Feigenbaum, of Penn State’s WKPS, said if college broadcasters thought they would get fined for every mistake, or if the university began meddling in content restrictions, no student would take the time to become a DJ.

“Half the kids I know would quit. They would be sitting in their chair shaking the whole time and wouldn’t ever learn anything,” Feigenbaum said.

Also at stake are student broadcasts’ coverage of live sporting and music events. Under the current FCC policy, a station is responsible for all of the content it sends out, even if it doesn’t have control over it.
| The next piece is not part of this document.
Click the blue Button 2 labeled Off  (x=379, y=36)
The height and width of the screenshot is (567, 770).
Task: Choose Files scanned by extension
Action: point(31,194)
Malcolm Moran, professor of sports journalism at Penn State, said it is nearly impossible to control everything that fans and on-lookers say at big sporting events.“If you’re in a stadium with 100,000 people, how are you going to control everyone?” Moran asked. “Or let’s say a student is working at a basketball game. The play-by-play announcers are right on the floor next to the coaches. What if the coaches start cursing? What are you going to do, shut the announcer’s mic off?”

Even when college television and radio stations have time-delay systems, indecent images or words slip by and make it onto the airwaves.

“How can you prevent something if you don’t know that it’s there?” Black said. “I’ve heard of a case where during a loud rock performance, you can hear the F-word said very softly in the background of this loud rock concert. How are we supposed to catch things like that?”

Colombo, of the University of Georgia’s WUOG, said she has had similar troubles.

“We want to keep providing live broadcasts of music events. We have a segment called Live in the Lobby where we have local bands come in and play,” Colombo said. “Sometimes, the musicians make a mistake and curse. We tell them not to before they begin, but it happens.”

Moran said students studying to be broadcasters would be missing a valuable learning experience if they were forced to stop coverage of all live broadcasts because of a change in FCC policy.

“Stopping live broadcasts will absolutely hurt students,” Moran said. “There were things that I learned doing play-by-play that helped me as a newspaper reporter that I never would have figured out had I not done live play-by-play.”